Join us for an open discussion on Apache Iceberg in Bangalore on 21st Dec Learn more ->

The Lakehouse Evolution: Making Object Storage the Backbone of Modern Analytics

By Karthic Rao and Vishnu Vasanth on 12 Nov 2024

Data Analysts using Lakehouses to analyse large volumes of data

Lakehouses and Modern Data Analytics

Lakehouse, or what is often called an open table format like Apache Iceberg, is a specification that helps achieve two key things: 1. Representing a table using data and metadata files. 2. Performing operations on this table while maintaining consistency and data integrity. But hold on—haven't we always known how to represent tables inside data systems, and haven't these systems provided transactional guarantees to perform operations safely? So, why do we need these new, seemingly complex specifications like Apache Iceberg, Delta, or Hudi? It all comes down to one crucial shift: with open lakehouses, the underlying storage has shifted to object storage. Unlike traditional databases, object storages are designed to store unstructured data and cannot handle structured, tabular data or offer transactional guarantees when operating on such data. But why are we trying to make object storage systems designed to handle unstructured data like files, documents, and videos, which are now forced to store tabular, structured information? Why would you want to do that? Let's explore the thought process that led to this novel idea of retrofitting structured table data with transactional guarantees inside object storages, which led us to the world of Lakehouses.
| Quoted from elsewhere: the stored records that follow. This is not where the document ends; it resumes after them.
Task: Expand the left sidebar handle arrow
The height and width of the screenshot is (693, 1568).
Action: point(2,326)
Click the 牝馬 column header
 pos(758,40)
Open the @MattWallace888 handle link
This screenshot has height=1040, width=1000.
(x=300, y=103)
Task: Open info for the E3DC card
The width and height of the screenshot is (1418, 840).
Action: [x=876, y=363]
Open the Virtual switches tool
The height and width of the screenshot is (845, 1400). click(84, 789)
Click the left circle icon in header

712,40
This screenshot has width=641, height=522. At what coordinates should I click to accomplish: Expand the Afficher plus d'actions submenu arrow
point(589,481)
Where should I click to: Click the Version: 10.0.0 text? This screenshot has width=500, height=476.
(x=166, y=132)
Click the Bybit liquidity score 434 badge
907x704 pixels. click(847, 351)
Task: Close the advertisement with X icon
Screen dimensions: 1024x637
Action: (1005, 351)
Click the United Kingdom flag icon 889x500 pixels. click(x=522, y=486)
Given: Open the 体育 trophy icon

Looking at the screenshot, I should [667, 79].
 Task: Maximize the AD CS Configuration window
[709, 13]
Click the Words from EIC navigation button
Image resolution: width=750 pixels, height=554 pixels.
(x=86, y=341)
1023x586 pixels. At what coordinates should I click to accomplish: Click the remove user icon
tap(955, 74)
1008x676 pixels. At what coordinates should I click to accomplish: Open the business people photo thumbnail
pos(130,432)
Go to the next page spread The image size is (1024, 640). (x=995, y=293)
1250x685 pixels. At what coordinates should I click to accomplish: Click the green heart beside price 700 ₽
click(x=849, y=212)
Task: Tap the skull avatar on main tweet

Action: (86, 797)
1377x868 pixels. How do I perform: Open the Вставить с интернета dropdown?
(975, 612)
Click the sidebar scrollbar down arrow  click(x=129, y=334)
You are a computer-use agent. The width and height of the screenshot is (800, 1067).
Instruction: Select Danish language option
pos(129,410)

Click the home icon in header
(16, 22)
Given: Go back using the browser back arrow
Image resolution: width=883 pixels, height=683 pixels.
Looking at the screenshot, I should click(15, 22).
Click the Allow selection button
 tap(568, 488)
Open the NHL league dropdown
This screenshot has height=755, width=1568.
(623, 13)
The Shift from Ledgers to Databases

Let's go back in time to understand why the concept of lakehouses became necessary. Do you remember the ledger from our school classrooms from the 1980s or early 1990s, where teachers recorded attendance? Each student's name was listed and the attendance was marked to indicate whether a student was present or absent every day. These ledgers were the bedrock of record-keeping that allowed teachers to store information and perform basic analytics. The structure was inherently tabular, with rows representing students and columns for attendance. The concept of a schema was already present, defining what data to record and how to organize it. This made the data accessible to manage, understand, and analyze, as the mental model of the table format was intuitive for those maintaining the records. So, you see, the concept of a table and its associated schema existed even in manual record-keeping. It allowed for structured storage and effective analytics. In this case, consistency-related issues rarely occurred because only one person—the teacher—managed the ledger, ensuring accurate and conflict-free updates. The schema represented just one table, and operations on the data were sequential and managed by a single person, making consistency easy to achieve. Now, let's move into the digital age, where these systems of record-keeping and analytics transitioned to databases.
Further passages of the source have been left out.